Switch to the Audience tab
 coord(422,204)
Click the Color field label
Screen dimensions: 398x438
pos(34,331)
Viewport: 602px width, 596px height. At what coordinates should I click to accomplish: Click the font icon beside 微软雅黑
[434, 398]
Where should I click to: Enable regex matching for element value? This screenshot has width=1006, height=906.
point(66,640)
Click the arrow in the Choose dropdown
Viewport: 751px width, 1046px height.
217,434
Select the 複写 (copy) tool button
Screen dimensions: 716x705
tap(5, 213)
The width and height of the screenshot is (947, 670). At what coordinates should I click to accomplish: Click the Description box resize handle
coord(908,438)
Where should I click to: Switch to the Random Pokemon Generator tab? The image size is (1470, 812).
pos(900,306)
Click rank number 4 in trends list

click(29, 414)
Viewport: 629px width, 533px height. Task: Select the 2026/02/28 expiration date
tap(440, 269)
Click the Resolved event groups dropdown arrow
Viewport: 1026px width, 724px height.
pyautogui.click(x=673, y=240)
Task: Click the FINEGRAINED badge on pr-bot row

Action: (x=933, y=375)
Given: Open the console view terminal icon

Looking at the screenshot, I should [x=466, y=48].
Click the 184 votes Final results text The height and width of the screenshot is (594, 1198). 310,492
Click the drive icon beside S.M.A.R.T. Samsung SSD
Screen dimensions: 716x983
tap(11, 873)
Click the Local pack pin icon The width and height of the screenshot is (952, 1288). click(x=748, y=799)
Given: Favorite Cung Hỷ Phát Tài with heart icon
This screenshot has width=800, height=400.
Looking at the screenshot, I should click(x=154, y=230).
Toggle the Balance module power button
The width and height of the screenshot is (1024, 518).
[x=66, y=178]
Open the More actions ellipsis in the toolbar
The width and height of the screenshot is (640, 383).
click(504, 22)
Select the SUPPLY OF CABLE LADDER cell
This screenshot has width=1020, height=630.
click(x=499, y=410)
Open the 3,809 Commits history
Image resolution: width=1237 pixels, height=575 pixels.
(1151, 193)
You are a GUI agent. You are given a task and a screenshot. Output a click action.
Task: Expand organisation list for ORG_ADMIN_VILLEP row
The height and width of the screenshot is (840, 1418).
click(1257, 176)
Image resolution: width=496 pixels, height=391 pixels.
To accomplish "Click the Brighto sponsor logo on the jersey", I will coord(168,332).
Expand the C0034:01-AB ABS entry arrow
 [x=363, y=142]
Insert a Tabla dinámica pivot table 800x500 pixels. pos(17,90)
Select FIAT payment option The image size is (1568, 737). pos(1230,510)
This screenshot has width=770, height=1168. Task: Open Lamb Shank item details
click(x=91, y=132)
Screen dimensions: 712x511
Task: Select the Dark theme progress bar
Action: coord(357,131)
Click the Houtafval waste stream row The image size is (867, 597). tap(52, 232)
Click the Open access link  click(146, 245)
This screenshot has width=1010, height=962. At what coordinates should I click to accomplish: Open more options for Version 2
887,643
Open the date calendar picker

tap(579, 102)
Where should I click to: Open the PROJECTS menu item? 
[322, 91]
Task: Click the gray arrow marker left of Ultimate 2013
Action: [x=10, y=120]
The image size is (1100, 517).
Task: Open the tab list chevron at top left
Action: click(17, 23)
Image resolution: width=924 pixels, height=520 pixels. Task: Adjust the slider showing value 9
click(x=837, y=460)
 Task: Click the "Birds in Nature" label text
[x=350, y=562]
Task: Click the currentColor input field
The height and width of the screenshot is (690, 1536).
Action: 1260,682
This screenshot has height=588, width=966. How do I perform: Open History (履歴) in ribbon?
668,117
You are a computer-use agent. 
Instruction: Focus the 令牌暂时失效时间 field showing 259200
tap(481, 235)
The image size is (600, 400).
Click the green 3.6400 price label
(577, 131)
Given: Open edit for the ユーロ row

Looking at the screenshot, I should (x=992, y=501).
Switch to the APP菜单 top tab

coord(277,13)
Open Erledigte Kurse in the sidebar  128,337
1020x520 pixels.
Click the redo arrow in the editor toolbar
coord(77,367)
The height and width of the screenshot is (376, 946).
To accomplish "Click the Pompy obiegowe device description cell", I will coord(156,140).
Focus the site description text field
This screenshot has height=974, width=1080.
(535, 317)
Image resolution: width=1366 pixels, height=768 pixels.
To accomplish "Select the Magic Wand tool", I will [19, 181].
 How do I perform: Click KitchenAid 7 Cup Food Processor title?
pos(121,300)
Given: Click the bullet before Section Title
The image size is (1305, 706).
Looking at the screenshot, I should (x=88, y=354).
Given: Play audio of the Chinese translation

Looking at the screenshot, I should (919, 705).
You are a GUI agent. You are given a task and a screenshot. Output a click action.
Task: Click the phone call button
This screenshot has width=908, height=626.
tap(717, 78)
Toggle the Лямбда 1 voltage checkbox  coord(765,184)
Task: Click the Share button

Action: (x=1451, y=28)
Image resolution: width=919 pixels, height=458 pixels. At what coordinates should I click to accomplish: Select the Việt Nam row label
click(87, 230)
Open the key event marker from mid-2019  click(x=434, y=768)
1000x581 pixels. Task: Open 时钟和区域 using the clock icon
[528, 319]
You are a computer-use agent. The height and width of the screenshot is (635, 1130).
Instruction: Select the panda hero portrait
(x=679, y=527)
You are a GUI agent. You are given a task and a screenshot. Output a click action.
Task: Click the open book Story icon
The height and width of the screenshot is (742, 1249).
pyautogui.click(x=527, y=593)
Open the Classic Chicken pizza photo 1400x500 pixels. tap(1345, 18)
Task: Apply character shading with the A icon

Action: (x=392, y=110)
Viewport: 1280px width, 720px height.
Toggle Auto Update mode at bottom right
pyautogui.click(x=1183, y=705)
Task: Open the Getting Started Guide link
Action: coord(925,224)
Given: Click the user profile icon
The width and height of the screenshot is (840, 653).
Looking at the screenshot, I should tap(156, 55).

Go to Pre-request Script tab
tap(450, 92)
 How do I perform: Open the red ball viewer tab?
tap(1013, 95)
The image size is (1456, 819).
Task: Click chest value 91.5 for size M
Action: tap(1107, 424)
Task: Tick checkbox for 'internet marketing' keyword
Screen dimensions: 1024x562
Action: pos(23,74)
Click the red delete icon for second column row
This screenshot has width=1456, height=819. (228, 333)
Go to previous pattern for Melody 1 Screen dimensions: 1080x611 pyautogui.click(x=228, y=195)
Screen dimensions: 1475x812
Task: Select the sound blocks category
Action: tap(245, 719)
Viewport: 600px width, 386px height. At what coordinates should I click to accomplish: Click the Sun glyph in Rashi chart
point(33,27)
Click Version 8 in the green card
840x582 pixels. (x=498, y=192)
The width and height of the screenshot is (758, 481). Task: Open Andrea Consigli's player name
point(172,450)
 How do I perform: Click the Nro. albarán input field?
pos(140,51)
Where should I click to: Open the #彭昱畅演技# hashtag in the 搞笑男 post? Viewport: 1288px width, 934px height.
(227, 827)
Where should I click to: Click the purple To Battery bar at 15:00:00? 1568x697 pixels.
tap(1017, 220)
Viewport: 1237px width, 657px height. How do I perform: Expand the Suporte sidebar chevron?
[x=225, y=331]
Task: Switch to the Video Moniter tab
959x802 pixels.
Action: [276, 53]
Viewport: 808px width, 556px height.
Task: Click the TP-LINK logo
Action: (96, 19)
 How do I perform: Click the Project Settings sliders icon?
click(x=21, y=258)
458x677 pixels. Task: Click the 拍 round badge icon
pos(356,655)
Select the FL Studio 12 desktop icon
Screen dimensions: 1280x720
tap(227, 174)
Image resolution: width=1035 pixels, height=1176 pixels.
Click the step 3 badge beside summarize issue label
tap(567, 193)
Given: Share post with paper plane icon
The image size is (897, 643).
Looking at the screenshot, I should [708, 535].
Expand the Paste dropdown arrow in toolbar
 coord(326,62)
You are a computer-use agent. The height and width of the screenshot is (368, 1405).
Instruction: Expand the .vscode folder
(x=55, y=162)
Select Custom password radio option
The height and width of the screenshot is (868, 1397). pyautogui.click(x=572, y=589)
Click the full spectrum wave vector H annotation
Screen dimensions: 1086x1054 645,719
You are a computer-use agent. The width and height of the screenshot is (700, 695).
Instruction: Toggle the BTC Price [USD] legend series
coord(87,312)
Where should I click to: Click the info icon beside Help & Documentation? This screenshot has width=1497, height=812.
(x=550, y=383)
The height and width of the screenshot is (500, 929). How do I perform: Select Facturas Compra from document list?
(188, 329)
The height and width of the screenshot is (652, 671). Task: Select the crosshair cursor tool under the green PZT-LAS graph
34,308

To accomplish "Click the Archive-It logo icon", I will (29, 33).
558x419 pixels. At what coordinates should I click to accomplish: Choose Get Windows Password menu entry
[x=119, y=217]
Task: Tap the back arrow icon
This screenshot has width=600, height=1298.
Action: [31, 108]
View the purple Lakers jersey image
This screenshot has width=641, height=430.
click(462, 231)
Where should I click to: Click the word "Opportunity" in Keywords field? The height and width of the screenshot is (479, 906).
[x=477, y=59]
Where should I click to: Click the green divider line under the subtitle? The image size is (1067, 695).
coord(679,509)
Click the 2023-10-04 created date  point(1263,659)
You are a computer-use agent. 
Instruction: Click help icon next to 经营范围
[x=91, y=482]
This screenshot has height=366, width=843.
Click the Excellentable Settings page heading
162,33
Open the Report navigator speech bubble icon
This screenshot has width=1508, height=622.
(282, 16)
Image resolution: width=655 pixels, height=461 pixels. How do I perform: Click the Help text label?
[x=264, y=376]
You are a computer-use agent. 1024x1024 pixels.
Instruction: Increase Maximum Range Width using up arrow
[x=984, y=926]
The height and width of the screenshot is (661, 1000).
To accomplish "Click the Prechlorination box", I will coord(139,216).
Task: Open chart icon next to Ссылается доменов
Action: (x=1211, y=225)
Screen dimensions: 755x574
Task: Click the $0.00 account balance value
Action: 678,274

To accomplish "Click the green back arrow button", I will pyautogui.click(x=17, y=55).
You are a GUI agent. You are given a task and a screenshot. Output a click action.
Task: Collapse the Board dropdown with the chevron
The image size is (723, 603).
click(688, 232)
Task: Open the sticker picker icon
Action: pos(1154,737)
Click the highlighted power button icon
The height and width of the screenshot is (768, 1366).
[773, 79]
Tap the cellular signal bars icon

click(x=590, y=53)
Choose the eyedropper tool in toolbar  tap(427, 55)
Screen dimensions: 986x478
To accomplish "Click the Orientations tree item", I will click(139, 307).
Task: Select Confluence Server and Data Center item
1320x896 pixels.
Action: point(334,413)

• What is being asked
Copy all lines above containing the string "computer".

• Result for this task
You are a computer-use agent. 
You are a computer-use agent. The height and width of the screenshot is (635, 1130).
You are a computer-use agent. The height and width of the screenshot is (368, 1405).
You are a computer-use agent. The width and height of the screenshot is (700, 695).
You are a computer-use agent. 
You are a computer-use agent. 1024x1024 pixels.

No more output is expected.